佐藤愛子さん(左)と、小島慶子さん(右)。このおふたりが私生活で実際に手紙のやり取りをされていたなんて…!

現在96歳の佐藤愛子さんは、『戦いすんで日が暮れて』で直木賞を受賞した作家であり、最近では、2016年に発表したエッセイ集『90歳。何がめでたい』が128万部を突破、大きな話題になりました。

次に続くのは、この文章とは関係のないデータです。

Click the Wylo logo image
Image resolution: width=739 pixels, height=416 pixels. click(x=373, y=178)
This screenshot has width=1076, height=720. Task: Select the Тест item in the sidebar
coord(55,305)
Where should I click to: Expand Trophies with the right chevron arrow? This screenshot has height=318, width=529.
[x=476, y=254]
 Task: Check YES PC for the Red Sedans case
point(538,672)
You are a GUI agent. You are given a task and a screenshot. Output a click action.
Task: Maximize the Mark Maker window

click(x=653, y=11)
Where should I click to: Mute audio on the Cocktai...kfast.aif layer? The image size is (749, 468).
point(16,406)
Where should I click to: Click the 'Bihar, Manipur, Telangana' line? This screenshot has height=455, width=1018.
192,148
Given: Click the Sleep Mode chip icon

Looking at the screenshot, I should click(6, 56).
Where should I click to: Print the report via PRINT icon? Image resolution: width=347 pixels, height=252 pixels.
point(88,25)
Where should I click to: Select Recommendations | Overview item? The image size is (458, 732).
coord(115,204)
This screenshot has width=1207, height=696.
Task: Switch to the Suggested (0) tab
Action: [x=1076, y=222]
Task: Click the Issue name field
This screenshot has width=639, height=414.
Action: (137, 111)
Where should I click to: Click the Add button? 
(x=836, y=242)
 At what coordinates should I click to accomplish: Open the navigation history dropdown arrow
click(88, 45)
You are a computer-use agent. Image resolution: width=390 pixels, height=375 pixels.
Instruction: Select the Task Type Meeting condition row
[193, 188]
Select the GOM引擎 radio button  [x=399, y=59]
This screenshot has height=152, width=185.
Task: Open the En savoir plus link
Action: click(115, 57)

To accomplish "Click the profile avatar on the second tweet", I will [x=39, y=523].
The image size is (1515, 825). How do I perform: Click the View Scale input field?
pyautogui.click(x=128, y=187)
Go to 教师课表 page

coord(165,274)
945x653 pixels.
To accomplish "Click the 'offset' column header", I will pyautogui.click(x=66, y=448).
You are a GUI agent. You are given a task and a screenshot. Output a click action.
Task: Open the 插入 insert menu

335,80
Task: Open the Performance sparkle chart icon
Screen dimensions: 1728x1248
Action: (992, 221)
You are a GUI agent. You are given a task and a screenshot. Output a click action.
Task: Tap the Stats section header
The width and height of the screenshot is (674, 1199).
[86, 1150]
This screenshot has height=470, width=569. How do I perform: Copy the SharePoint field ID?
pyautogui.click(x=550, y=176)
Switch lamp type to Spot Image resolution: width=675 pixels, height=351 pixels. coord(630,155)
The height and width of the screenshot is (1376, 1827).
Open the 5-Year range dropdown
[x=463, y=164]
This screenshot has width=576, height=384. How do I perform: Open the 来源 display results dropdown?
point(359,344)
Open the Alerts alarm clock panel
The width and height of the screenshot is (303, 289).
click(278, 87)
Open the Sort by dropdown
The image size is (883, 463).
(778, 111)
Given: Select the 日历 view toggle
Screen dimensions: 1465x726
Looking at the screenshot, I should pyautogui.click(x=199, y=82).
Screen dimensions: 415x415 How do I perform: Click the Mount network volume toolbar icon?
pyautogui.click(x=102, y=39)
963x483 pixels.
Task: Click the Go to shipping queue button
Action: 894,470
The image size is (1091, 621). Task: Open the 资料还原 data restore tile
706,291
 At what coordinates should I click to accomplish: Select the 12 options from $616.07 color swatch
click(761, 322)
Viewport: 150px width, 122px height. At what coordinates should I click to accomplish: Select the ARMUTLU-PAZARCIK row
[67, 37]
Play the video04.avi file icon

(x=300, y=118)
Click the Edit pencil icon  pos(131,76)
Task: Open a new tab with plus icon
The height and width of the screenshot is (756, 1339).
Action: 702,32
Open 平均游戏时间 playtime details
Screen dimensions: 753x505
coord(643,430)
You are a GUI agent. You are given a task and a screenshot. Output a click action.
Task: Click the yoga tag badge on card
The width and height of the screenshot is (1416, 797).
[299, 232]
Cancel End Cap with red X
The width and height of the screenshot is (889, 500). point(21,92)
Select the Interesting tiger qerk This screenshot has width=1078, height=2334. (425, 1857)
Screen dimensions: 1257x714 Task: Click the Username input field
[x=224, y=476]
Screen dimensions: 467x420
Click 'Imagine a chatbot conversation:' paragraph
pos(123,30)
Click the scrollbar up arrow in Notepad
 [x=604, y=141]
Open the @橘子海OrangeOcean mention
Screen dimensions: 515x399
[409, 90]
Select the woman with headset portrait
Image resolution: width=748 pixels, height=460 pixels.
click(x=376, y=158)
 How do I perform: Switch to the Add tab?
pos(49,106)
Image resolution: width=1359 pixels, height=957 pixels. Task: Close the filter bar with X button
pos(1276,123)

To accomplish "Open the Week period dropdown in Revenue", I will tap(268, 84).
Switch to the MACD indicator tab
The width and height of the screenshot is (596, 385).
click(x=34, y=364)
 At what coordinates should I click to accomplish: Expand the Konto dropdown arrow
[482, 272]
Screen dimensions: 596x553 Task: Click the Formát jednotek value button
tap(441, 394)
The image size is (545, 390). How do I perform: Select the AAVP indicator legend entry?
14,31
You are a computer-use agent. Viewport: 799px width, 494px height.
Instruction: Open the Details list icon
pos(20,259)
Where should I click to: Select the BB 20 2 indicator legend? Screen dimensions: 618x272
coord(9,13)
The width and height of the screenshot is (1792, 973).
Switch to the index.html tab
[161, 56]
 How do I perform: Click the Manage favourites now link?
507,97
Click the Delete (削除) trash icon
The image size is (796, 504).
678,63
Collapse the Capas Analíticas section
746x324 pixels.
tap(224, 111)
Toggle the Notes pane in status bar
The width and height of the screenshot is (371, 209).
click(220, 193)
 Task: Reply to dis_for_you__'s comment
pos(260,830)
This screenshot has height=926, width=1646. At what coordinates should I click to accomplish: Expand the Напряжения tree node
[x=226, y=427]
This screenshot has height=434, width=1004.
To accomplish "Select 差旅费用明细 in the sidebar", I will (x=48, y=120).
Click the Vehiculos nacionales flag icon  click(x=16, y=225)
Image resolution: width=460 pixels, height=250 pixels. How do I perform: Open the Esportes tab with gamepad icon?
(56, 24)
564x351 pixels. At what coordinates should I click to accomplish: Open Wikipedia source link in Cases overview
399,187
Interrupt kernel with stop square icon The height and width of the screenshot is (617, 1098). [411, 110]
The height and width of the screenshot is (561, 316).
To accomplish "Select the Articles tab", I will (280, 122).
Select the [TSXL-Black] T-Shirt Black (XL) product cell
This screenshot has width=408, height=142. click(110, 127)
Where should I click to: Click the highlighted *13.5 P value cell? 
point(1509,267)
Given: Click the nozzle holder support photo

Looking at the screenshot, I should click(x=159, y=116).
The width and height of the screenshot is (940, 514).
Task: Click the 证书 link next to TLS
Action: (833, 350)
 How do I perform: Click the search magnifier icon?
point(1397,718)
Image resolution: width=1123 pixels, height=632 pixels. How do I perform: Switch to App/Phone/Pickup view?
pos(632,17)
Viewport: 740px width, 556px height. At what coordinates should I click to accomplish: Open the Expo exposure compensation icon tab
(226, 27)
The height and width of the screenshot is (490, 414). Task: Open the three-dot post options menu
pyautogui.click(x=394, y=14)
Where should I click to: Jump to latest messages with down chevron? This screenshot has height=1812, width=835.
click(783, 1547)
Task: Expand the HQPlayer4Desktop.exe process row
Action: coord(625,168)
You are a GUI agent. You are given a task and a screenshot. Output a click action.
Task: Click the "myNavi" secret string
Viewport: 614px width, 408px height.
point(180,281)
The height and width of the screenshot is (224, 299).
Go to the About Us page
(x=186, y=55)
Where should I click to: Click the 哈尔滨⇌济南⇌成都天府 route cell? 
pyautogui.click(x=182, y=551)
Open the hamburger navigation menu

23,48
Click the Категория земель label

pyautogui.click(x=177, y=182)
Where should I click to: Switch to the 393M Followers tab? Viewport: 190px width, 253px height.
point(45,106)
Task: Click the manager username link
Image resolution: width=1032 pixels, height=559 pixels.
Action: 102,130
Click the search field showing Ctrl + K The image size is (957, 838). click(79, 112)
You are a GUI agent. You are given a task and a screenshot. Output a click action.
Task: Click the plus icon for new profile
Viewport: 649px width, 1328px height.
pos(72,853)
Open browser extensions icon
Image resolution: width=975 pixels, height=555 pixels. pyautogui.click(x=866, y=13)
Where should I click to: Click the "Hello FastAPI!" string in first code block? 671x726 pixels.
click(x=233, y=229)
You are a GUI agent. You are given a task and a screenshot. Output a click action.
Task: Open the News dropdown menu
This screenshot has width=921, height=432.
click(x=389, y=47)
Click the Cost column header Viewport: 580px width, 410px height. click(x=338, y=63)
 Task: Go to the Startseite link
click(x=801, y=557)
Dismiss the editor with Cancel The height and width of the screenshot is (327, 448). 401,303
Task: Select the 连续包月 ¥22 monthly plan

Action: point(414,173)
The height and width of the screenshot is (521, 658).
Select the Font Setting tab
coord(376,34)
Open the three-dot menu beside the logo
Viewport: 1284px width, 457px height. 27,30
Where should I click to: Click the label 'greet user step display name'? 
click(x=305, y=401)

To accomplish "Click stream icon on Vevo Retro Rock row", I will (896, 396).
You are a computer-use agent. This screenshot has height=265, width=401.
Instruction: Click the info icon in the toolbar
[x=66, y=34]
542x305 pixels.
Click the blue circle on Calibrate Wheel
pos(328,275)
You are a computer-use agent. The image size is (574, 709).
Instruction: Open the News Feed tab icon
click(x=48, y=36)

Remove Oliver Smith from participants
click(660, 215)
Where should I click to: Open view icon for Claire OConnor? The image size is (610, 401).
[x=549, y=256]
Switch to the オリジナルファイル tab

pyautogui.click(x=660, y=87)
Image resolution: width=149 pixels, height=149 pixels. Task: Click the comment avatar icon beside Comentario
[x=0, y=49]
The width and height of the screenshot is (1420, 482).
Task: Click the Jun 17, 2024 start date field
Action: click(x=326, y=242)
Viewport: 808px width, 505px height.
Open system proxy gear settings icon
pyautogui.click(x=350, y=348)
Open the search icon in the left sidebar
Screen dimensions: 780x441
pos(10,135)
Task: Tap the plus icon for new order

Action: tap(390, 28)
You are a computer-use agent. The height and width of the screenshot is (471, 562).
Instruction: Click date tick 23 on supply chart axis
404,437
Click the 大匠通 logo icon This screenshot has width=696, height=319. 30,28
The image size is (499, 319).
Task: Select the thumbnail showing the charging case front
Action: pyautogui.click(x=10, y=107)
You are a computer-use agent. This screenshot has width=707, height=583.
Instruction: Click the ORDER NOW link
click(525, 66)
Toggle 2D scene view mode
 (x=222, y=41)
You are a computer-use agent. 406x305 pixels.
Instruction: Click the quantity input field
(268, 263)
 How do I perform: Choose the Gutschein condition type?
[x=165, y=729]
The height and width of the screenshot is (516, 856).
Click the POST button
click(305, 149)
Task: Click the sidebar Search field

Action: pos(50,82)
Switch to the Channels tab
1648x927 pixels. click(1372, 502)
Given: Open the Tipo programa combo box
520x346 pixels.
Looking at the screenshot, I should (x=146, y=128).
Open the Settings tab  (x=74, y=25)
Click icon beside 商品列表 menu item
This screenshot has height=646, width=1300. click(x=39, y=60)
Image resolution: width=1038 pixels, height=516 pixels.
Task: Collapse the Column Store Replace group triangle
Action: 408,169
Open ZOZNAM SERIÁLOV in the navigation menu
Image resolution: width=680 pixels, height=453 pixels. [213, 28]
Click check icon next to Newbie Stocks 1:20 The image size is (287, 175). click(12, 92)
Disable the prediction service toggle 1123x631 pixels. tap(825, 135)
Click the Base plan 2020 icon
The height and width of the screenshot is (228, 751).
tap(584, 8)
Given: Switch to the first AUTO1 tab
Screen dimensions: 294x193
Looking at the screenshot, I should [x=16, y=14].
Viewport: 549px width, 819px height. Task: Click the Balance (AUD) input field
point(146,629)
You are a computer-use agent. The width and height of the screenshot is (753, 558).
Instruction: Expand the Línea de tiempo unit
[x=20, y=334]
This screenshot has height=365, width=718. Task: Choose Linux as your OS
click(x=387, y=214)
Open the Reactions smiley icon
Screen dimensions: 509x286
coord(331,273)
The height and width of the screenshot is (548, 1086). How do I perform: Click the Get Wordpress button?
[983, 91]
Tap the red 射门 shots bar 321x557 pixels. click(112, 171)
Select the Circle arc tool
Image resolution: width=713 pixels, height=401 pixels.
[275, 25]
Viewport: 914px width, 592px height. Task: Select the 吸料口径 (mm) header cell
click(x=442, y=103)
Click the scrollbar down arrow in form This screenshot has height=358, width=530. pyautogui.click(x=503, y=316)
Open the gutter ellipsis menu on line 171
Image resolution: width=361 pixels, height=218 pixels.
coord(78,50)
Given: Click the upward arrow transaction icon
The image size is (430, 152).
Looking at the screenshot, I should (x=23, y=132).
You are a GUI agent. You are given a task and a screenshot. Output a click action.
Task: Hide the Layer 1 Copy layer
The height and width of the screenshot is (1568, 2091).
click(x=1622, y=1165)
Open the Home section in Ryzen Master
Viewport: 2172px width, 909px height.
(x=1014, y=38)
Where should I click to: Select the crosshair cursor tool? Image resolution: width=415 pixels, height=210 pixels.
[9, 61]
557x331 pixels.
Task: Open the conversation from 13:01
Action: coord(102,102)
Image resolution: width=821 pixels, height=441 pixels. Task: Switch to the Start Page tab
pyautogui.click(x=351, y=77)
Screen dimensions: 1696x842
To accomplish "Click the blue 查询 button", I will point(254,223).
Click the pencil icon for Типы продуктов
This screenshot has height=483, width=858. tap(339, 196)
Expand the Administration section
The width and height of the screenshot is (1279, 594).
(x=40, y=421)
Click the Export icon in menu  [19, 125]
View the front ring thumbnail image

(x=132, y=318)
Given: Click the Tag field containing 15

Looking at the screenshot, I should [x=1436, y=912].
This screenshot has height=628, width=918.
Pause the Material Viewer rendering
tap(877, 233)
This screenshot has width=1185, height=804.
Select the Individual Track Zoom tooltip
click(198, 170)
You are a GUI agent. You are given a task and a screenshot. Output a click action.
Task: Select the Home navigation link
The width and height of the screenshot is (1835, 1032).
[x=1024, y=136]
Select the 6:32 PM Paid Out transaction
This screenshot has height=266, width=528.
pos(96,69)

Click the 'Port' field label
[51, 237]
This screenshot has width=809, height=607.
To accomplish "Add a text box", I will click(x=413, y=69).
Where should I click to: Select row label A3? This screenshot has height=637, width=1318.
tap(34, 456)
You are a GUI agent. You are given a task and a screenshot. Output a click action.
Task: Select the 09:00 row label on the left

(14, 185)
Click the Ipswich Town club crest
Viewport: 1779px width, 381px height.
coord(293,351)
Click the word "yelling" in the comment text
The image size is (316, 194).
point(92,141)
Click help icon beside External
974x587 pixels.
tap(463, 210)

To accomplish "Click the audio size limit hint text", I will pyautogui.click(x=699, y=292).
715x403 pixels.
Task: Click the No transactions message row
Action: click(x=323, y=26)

【佐藤愛子さん インタビュー】94歳の作家〜激動の40代から得たもの〜>>


また、40代で夫が作った2億円の借金のうち3500万円を肩代わりし、借金がもとで偽装離婚するなど、波乱万丈の道のりを歩んできたことでも知られています。
そんな50歳上の「ソウルメイト」佐藤さんに対し、出稼ぎ母さんとして家族のいるオーストラリアと日本を往復する日々を送る小島さんが、深い悩みを手紙にしたためていました。

 

悩みのいくつかをとても雑にまとめると、こうです。

・夫の無頓着さに腹が立つ
・夫の過去の不貞が許せない(そして、彼を理解できない)
・言いたいことを言えない
・周りの人の気持ちを尊重しすぎてしまう

聡明かつ率直なイメージのある小島さんにもこんなお悩みが……という驚きと共に、自分自身の悩みとも重なることの多いこれらの人生相談に、96歳の佐藤さんはどう切り返すのか……。コーフンでページをめくる指が早くなるのを抑えられませんでした。

ここで、私が最も鼓舞された佐藤さんの一節を紹介させいただきます。

それは、「人との距離の取り方がわからない」と悩む小島さんが、「どうしたら、佐藤さんのように『言いたいことだけ言って生きている』と清々しく言えるようになるのでしょう?」と問いかけた手紙へのお返事の中にありました。

「今の時代は何かというと人の気持をわからなければいけないといい過ぎると私は思います。夫は妻の、妻は夫の、親は子供の、教師は生徒の……。エイいちいちうるせえ、と私はいいたくなる。」

この一節にかかわる佐藤さんと小島さんの問答は、タイトルの『あなたは酢ダコが好きか嫌いか』にもつながる、本書のクライマックスでしょう。

おふたりの手紙のやり取りを読んだ後、心のザワザワを取り出して観察してみました。でも結局、自分だけではどうなるものでもなさそうだったので、「エイうるせえ」と言ってぶん投げました。
加えて、イヤイヤ期の我が子に、「そうだったの、イヤだったのぉ」といちいち共感してなだめるのにも疲れたので、息子より大きな声で「やだやだやだやだやだ!」と言ってやりました。その日はとても寝付きが良かったです(もちろん私の、です)。

小島さんからは、「私だけじゃないんだ」という心強さを、佐藤さんからは、「自分に正直でいる」勇気をもらえた気がします。
おふたりの往復書簡を覗き見れば、先行きの見えない日々に、一筋の光が見えるかもしれませんよ!
 

 

『人生論 あなたは酢ダコが好きか嫌いか:女二人の手紙のやりとり』
著者:佐藤愛子、小島慶子 小学館 1000円(税別)


96歳のベストセラー作家、佐藤愛子氏と、悩み深い47歳のコラムニスト、小島慶子氏の往復書簡をまとめたエッセイ。「夫婦喧嘩はウップン晴しのため」「不自由な酢ダコ原理主義」など、才気溢れるおふたりの名言・金言が満載です。